- [Task to carry out]: Every line in the listing should be set down again verbatim.
━━━ Data extract
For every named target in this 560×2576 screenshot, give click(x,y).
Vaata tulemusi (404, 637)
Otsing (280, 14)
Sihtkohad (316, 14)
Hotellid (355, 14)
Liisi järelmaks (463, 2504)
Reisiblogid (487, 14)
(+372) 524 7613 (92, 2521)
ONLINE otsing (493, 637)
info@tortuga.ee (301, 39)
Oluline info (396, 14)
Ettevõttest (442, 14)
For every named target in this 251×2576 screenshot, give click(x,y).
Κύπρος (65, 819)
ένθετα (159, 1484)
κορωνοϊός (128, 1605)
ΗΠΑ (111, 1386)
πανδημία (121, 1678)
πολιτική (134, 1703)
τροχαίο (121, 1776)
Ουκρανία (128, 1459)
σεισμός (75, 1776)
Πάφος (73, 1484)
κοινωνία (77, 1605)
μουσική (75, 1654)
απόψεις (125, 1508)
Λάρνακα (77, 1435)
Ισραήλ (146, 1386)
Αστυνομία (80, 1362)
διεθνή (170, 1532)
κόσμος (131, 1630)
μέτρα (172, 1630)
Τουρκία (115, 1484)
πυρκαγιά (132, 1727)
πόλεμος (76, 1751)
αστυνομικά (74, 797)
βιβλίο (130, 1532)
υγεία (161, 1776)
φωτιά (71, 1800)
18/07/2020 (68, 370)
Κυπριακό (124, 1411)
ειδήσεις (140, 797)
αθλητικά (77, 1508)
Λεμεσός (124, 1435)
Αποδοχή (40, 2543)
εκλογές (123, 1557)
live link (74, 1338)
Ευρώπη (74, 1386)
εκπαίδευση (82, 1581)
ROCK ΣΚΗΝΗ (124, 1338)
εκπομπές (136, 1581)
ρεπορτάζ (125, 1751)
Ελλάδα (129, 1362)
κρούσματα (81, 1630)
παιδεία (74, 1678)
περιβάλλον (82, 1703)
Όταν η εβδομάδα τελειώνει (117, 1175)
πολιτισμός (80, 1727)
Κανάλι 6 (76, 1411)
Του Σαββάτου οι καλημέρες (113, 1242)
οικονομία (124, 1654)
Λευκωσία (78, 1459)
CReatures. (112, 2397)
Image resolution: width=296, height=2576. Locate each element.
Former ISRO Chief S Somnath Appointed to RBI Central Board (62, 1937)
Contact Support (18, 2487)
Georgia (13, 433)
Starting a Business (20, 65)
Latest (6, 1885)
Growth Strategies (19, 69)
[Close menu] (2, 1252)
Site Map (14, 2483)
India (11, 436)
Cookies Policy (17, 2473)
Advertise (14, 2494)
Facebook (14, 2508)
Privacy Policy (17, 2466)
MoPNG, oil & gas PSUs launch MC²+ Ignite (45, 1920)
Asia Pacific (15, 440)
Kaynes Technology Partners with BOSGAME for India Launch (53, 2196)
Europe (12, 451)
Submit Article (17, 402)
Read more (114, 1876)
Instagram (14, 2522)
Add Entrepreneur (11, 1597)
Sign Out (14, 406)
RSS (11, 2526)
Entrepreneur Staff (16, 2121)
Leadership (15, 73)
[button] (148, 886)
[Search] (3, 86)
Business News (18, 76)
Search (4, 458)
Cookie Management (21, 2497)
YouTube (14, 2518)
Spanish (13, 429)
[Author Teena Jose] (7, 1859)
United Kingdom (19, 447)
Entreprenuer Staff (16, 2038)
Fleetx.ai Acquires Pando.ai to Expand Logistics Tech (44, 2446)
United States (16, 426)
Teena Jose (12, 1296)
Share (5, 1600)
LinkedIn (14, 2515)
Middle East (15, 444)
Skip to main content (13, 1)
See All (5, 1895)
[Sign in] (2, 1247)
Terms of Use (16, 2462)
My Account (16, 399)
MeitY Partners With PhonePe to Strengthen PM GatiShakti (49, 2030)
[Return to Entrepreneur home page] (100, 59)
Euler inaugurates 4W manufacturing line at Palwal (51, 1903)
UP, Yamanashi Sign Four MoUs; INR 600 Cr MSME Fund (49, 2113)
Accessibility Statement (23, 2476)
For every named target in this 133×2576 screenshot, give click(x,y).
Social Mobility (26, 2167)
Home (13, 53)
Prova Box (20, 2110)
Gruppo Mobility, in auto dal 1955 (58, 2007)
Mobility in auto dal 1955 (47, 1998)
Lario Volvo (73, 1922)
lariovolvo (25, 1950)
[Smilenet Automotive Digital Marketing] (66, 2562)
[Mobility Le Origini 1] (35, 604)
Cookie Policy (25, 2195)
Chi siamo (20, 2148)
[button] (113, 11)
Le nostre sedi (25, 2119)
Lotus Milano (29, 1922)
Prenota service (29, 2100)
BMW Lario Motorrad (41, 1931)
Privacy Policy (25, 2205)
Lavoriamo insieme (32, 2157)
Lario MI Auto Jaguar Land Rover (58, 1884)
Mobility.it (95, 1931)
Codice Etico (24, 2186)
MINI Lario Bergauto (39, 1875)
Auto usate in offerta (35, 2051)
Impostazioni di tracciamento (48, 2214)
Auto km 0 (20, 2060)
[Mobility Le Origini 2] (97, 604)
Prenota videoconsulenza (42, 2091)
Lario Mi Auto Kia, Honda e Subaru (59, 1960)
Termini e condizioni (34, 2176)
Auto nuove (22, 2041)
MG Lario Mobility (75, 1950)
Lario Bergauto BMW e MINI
━━━━━━
- [Final answer]:
For every named target in this 560×2576 screenshot, give click(x,y).
Vaata tulemusi (404, 637)
Otsing (280, 14)
Sihtkohad (316, 14)
Hotellid (355, 14)
Liisi järelmaks (463, 2504)
Reisiblogid (487, 14)
(+372) 524 7613 (92, 2521)
ONLINE otsing (493, 637)
info@tortuga.ee (301, 39)
Oluline info (396, 14)
Ettevõttest (442, 14)
For every named target in this 251×2576 screenshot, give click(x,y).
Κύπρος (65, 819)
ένθετα (159, 1484)
κορωνοϊός (128, 1605)
ΗΠΑ (111, 1386)
πανδημία (121, 1678)
πολιτική (134, 1703)
τροχαίο (121, 1776)
Ουκρανία (128, 1459)
σεισμός (75, 1776)
Πάφος (73, 1484)
κοινωνία (77, 1605)
μουσική (75, 1654)
απόψεις (125, 1508)
Λάρνακα (77, 1435)
Ισραήλ (146, 1386)
Αστυνομία (80, 1362)
διεθνή (170, 1532)
κόσμος (131, 1630)
μέτρα (172, 1630)
Τουρκία (115, 1484)
πυρκαγιά (132, 1727)
πόλεμος (76, 1751)
αστυνομικά (74, 797)
βιβλίο (130, 1532)
υγεία (161, 1776)
φωτιά (71, 1800)
18/07/2020 (68, 370)
Κυπριακό (124, 1411)
ειδήσεις (140, 797)
αθλητικά (77, 1508)
Λεμεσός (124, 1435)
Αποδοχή (40, 2543)
εκλογές (123, 1557)
live link (74, 1338)
Ευρώπη (74, 1386)
εκπαίδευση (82, 1581)
ROCK ΣΚΗΝΗ (124, 1338)
εκπομπές (136, 1581)
ρεπορτάζ (125, 1751)
Ελλάδα (129, 1362)
κρούσματα (81, 1630)
παιδεία (74, 1678)
περιβάλλον (82, 1703)
Όταν η εβδομάδα τελειώνει (117, 1175)
πολιτισμός (80, 1727)
Κανάλι 6 (76, 1411)
Του Σαββάτου οι καλημέρες (113, 1242)
οικονομία (124, 1654)
Λευκωσία (78, 1459)
CReatures. (112, 2397)
Image resolution: width=296, height=2576. Locate each element.
Former ISRO Chief S Somnath Appointed to RBI Central Board (62, 1937)
Contact Support (18, 2487)
Georgia (13, 433)
Starting a Business (20, 65)
Latest (6, 1885)
Growth Strategies (19, 69)
[Close menu] (2, 1252)
Site Map (14, 2483)
India (11, 436)
Cookies Policy (17, 2473)
Advertise (14, 2494)
Facebook (14, 2508)
Privacy Policy (17, 2466)
MoPNG, oil & gas PSUs launch MC²+ Ignite (45, 1920)
Asia Pacific (15, 440)
Kaynes Technology Partners with BOSGAME for India Launch (53, 2196)
Europe (12, 451)
Submit Article (17, 402)
Read more (114, 1876)
Instagram (14, 2522)
Add Entrepreneur (11, 1597)
Sign Out (14, 406)
RSS (11, 2526)
Entrepreneur Staff (16, 2121)
Leadership (15, 73)
[button] (148, 886)
[Search] (3, 86)
Business News (18, 76)
Search (4, 458)
Cookie Management (21, 2497)
YouTube (14, 2518)
Spanish (13, 429)
[Author Teena Jose] (7, 1859)
United Kingdom (19, 447)
Entreprenuer Staff (16, 2038)
Fleetx.ai Acquires Pando.ai to Expand Logistics Tech (44, 2446)
United States (16, 426)
Teena Jose (12, 1296)
Share (5, 1600)
LinkedIn (14, 2515)
Middle East (15, 444)
Skip to main content (13, 1)
See All (5, 1895)
[Sign in] (2, 1247)
Terms of Use (16, 2462)
My Account (16, 399)
MeitY Partners With PhonePe to Strengthen PM GatiShakti (49, 2030)
[Return to Entrepreneur home page] (100, 59)
Euler inaugurates 4W manufacturing line at Palwal (51, 1903)
UP, Yamanashi Sign Four MoUs; INR 600 Cr MSME Fund (49, 2113)
Accessibility Statement (23, 2476)
For every named target in this 133×2576 screenshot, give click(x,y).
Social Mobility (26, 2167)
Home (13, 53)
Prova Box (20, 2110)
Gruppo Mobility, in auto dal 1955 (58, 2007)
Mobility in auto dal 1955 (47, 1998)
Lario Volvo (73, 1922)
lariovolvo (25, 1950)
[Smilenet Automotive Digital Marketing] (66, 2562)
[Mobility Le Origini 1] (35, 604)
Cookie Policy (25, 2195)
Chi siamo (20, 2148)
[button] (113, 11)
Le nostre sedi (25, 2119)
Lotus Milano (29, 1922)
Prenota service (29, 2100)
BMW Lario Motorrad (41, 1931)
Privacy Policy (25, 2205)
Lavoriamo insieme (32, 2157)
Lario MI Auto Jaguar Land Rover (58, 1884)
Mobility.it (95, 1931)
Codice Etico (24, 2186)
MINI Lario Bergauto (39, 1875)
Auto usate in offerta (35, 2051)
Impostazioni di tracciamento (48, 2214)
Auto km 0 (20, 2060)
[Mobility Le Origini 2] (97, 604)
Prenota videoconsulenza (42, 2091)
Lario Mi Auto Kia, Honda e Subaru (59, 1960)
Termini e condizioni (34, 2176)
Auto nuove (22, 2041)
MG Lario Mobility (75, 1950)
Lario Bergauto BMW e MINI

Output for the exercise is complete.